Initially, CISUN had developed its charter based on Iran's Constitution. But the uprisings of June 5, 1963, led by Ayatollah Khomeini, failed to dislodge the Shah's government and the Ayatollah was exiled. After that failure, radical leftist armed groups -- both communist and Islamic -- emerged in Iran calling for armed struggle against the Shah and his regime. In this manner, CISUN also took up a more revolutionary cause. Because those years were marked by revolutions in China, Vietnam, Cuba, Algeria and Latin America, CISNU was pushed further along to becoming a revolutionary organization.

CISUN called for the overthrow of the Shah's regime. It began working with human rights, legal, and foreign student organizations in order to expose the Shah's regime as a repressive dictatorship.

Around this time, the number of Iranian students grew rapidly from 4000 in 1957, to 31,000 in 1965. The number spiked to 100,000 in 1978, when the Revolution began. CISUN's membership and support base grew rapidly as well -- so much so that even the Shah acknowledged that it was an effective opposition organization. It was estimated that the confederation had about 5000 members in 1971, and thousands of sympathizers and supporters.

When in February 1972, the Organization of People's Fedaayan Guerrilla began a military struggle against the Shah, the Confederation was declared illegal, and its membership an offense punishable by prison. But the Confederation continued to recruit new members and to be active against the Shah.

The confederation was most effective in organizing large demonstrations against the Shah in the U.S. and Europe. When the Shah began traveling abroad to present his case as a "progressive" ruler, he was opposed every step of the way by the Confederation. One of the first demonstrations against him took place on April 18, 1962, when the Shah received an honorary degree from the University of Pennsylvania in Philadelphia. That event was followed by other demonstrations against him during his visits to Austria and Italy in the winter of 1964. In June of that year, the Shah received an honorary degree from the University of California at Berkeley, where he was greeted by protesting Iranian students.

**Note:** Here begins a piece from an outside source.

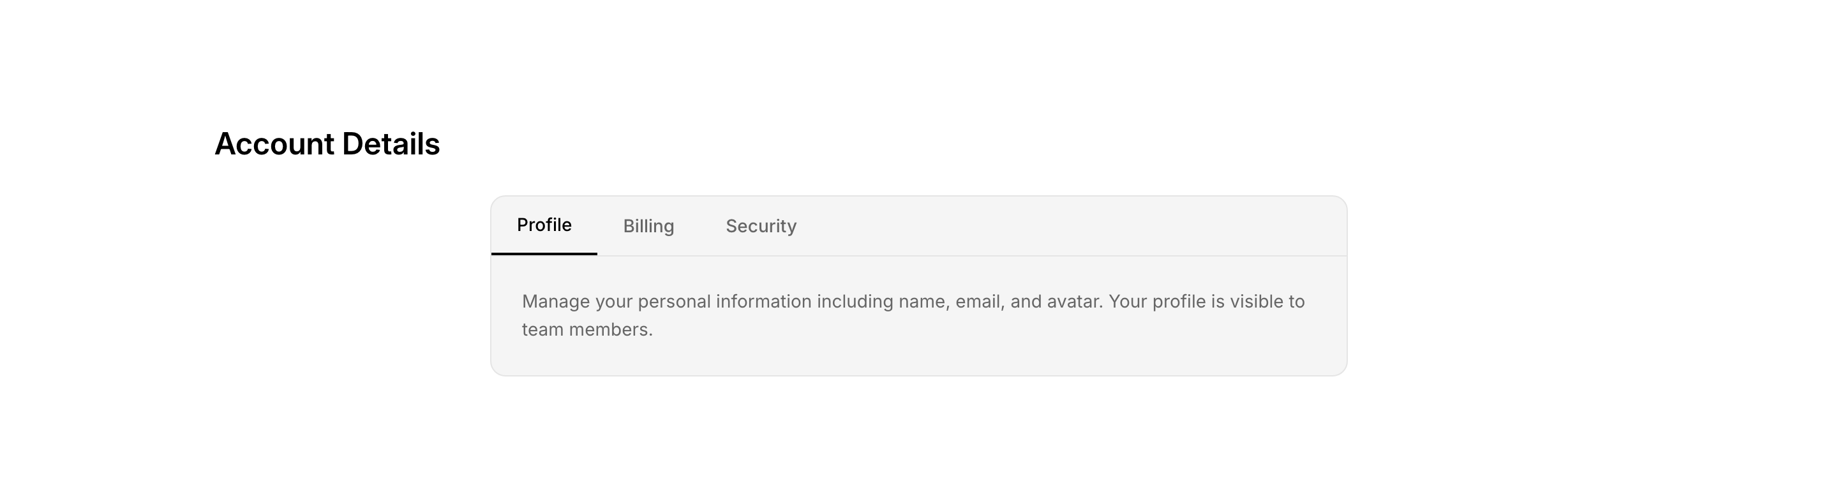Click the active underline beneath Profile
The image size is (1838, 499).
pyautogui.click(x=544, y=253)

Knowingly or not, the Shah fed the protests against himself, not only by his dictatorship at home, but by his generosity abroad. To buy the favor of leading American statesmen and organizations, the Shah began donating large sums of money to many leading American Institutions, and forging close relations with important American politicians and media personalities, such as David Brinkley and Barbara Walters. He provided large funds to Harvard, MIT, Princeton, University of Southern California, Kent State, Georgetown, Howard, and the American University in Washington. All in all, 55 American institutions of higher education benefited from the Shah's largess.

How did such institutions reciprocate the Shah's generosity? They often gave him honorary degrees, which meant that in addition to his regular visits with U.S. presidents, he had to travel to the U.S. to receive the degrees, hence providing perfect opportunities for the Confederation to protest against his regime. There was practically no instance in which the Shah visited the U.S. without provoking demonstrations.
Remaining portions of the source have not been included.